### Record excerpts
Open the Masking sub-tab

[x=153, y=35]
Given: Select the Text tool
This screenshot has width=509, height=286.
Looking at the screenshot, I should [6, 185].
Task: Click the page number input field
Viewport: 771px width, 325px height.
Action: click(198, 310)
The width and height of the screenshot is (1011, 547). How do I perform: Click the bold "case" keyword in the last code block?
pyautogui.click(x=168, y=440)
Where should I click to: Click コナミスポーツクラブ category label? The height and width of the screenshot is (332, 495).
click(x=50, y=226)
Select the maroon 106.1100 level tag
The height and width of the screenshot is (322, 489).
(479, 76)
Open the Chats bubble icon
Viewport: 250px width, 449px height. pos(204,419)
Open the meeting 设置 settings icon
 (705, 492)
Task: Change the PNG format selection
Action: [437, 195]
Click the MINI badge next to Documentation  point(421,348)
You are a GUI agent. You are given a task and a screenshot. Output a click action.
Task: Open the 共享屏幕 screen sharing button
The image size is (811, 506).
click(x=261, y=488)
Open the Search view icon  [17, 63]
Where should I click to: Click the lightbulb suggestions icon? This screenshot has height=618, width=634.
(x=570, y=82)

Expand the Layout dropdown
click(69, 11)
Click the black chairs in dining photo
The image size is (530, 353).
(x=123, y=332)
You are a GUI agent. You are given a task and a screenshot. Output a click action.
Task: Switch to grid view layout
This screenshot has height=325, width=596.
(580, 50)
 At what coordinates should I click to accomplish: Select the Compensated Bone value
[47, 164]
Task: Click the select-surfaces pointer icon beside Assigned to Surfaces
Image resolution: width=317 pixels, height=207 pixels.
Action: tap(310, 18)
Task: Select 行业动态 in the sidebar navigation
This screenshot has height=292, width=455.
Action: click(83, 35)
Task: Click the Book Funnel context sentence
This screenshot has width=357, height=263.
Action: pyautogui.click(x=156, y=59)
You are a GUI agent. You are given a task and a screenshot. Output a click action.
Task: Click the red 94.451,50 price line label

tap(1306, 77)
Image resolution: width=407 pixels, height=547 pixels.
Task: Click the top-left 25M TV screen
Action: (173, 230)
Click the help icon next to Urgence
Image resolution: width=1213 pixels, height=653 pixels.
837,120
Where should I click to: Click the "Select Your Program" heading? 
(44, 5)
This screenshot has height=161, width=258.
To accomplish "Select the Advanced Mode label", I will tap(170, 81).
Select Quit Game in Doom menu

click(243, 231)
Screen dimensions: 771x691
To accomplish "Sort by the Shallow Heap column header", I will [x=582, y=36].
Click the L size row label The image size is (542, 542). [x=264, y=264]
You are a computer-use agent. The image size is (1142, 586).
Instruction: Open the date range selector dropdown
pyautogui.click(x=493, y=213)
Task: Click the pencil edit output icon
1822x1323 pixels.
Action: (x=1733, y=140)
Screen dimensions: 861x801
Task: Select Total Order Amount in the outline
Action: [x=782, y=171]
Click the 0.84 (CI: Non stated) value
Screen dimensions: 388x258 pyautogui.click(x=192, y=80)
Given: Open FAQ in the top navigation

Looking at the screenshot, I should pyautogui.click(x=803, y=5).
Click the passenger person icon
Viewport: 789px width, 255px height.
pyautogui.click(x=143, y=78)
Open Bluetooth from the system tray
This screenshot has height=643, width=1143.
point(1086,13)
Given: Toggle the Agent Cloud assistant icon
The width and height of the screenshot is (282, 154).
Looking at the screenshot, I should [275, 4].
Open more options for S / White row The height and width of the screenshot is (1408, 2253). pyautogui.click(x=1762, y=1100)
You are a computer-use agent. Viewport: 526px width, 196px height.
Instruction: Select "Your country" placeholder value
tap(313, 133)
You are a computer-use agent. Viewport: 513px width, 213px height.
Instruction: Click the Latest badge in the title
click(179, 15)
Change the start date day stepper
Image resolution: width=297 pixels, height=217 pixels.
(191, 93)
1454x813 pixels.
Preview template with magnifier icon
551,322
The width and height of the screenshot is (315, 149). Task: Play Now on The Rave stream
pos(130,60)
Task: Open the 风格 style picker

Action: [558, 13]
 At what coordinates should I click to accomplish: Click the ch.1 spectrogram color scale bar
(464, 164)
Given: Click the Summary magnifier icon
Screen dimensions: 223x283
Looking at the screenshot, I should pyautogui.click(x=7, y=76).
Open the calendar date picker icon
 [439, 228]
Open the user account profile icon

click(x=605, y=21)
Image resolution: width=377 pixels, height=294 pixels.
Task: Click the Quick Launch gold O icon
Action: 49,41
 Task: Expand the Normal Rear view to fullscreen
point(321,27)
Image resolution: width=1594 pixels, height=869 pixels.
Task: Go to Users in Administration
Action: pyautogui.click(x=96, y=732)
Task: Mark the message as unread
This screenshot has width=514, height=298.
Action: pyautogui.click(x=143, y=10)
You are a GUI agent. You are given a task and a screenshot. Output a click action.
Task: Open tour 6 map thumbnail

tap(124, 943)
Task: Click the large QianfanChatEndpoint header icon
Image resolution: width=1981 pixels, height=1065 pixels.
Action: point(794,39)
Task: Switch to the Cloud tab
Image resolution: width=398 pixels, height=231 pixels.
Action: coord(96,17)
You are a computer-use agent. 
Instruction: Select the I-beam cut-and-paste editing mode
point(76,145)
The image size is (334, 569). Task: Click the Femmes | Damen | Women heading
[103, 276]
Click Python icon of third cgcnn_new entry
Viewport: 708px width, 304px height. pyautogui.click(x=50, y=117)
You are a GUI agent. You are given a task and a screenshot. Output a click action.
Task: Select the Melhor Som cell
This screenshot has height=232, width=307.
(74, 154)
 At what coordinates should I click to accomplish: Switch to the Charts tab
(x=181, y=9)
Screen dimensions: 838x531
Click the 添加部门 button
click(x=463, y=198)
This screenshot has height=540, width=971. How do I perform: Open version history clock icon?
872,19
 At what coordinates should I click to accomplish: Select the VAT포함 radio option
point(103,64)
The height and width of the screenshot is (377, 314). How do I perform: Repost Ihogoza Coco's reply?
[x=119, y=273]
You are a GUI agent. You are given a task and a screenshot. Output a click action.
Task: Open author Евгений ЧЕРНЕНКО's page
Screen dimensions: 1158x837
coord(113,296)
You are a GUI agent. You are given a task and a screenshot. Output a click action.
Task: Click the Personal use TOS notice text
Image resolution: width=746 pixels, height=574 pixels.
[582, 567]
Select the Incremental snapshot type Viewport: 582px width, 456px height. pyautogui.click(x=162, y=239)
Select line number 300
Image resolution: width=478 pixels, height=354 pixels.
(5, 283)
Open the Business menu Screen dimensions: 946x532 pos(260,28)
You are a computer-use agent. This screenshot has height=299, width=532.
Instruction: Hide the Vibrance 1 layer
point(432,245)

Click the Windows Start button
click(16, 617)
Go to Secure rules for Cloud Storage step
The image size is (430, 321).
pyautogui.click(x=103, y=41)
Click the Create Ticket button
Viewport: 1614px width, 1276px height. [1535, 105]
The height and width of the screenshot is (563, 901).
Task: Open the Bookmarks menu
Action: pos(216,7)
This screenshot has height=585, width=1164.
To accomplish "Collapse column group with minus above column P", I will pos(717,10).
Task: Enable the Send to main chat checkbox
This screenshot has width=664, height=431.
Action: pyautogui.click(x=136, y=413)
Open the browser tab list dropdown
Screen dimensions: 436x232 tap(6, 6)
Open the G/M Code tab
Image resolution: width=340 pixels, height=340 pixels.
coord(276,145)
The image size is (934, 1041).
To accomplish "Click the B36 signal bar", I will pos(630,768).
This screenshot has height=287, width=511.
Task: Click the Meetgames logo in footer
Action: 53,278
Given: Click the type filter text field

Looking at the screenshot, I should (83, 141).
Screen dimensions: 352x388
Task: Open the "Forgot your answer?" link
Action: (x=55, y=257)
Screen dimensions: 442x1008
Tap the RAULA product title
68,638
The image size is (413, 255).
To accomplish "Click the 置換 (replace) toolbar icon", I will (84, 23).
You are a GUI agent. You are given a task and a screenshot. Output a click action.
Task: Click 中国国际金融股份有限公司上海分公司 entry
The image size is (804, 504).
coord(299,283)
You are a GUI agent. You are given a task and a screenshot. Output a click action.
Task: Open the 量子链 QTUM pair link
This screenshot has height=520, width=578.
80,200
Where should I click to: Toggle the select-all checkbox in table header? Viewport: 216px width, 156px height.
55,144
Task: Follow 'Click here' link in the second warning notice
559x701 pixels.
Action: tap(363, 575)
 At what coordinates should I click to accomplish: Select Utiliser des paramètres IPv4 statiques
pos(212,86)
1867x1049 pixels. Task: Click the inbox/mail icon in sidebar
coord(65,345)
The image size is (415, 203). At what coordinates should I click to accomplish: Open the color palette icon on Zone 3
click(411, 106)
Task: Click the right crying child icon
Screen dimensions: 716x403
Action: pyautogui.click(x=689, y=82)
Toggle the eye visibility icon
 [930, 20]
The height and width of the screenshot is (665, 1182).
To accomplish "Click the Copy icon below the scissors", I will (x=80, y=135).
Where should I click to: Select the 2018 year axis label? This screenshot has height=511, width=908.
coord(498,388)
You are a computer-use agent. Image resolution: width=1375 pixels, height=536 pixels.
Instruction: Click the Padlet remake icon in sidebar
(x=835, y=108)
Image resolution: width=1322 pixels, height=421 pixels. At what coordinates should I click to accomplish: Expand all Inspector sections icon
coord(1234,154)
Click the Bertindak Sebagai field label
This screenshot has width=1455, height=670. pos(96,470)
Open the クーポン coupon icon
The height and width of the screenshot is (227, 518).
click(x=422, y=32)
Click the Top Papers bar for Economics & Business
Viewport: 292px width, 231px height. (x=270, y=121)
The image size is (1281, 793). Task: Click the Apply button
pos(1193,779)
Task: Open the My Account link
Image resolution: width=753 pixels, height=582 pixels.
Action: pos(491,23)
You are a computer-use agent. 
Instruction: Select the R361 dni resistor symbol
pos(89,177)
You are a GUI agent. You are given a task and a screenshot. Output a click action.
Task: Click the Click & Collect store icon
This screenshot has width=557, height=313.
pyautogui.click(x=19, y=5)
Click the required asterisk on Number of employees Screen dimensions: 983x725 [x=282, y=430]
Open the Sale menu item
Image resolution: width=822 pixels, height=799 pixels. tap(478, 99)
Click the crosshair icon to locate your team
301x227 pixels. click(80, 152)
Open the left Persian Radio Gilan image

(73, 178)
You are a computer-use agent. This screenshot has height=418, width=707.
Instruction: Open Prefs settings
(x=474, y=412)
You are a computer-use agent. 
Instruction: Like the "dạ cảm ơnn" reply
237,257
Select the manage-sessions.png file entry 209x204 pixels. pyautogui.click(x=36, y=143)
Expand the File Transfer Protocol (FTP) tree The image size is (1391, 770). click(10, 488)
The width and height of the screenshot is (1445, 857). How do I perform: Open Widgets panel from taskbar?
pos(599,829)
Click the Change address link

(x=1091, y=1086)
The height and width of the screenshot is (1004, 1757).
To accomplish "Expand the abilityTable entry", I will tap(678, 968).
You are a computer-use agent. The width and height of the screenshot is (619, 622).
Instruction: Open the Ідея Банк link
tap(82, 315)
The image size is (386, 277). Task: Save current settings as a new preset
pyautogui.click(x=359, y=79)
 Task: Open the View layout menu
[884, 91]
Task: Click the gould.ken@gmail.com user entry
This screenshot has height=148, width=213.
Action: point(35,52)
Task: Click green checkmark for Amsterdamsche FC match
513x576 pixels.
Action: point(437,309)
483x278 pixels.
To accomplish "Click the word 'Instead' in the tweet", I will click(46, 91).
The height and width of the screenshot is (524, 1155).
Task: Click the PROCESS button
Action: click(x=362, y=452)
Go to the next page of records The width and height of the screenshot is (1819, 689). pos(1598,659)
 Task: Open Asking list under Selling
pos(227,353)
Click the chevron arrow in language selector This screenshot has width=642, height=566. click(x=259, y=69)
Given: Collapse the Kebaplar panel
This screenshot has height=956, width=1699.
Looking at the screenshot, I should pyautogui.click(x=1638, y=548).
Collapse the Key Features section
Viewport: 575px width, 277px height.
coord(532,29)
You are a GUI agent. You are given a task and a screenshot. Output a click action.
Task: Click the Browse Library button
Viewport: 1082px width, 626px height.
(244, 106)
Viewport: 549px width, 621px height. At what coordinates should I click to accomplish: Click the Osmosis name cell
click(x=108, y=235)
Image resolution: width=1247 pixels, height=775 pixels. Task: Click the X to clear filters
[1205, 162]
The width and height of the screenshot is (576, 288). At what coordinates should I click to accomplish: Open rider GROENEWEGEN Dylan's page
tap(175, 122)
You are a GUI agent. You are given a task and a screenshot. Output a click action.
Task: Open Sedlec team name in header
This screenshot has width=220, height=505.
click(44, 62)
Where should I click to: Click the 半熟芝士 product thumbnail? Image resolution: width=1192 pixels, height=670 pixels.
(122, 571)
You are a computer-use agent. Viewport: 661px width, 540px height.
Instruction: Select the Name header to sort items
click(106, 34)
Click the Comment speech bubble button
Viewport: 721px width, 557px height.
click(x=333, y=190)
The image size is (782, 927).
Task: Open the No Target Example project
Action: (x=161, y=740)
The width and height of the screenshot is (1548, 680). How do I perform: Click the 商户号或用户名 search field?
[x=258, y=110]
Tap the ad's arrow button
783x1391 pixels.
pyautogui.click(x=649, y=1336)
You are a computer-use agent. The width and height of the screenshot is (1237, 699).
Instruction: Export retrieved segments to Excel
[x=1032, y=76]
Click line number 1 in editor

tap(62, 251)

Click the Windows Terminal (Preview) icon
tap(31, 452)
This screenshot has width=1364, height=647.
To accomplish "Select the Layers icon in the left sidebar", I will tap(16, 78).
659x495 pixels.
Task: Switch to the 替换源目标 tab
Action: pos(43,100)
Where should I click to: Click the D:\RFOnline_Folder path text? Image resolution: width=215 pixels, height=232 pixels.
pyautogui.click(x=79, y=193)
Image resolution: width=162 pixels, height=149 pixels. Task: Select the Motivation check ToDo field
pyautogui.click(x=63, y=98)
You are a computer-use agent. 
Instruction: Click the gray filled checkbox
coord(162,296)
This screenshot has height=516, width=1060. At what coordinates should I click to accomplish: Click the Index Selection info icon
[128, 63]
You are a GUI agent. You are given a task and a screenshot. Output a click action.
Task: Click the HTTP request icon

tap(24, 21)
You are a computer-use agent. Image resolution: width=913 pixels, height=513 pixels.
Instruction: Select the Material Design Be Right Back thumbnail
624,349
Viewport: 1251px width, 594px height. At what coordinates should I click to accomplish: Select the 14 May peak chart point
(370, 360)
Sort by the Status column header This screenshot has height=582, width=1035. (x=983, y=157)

### Exercise objective
Rewrite the rows from the line containing "483x278 pixels." through the line containing "tap(175, 122)", changing "Browse Library" to "Search Library" and leaving everything else as it is.

### Solution for this task
483x278 pixels.
To accomplish "Click the word 'Instead' in the tweet", I will click(46, 91).
The height and width of the screenshot is (524, 1155).
Task: Click the PROCESS button
Action: click(x=362, y=452)
Go to the next page of records The width and height of the screenshot is (1819, 689). pos(1598,659)
 Task: Open Asking list under Selling
pos(227,353)
Click the chevron arrow in language selector This screenshot has width=642, height=566. click(x=259, y=69)
Given: Collapse the Kebaplar panel
This screenshot has height=956, width=1699.
Looking at the screenshot, I should pyautogui.click(x=1638, y=548).
Collapse the Key Features section
Viewport: 575px width, 277px height.
coord(532,29)
You are a GUI agent. You are given a task and a screenshot. Output a click action.
Task: Click the Search Library button
Viewport: 1082px width, 626px height.
(244, 106)
Viewport: 549px width, 621px height. At what coordinates should I click to accomplish: Click the Osmosis name cell
click(x=108, y=235)
Image resolution: width=1247 pixels, height=775 pixels. Task: Click the X to clear filters
[1205, 162]
The width and height of the screenshot is (576, 288). At what coordinates should I click to accomplish: Open rider GROENEWEGEN Dylan's page
tap(175, 122)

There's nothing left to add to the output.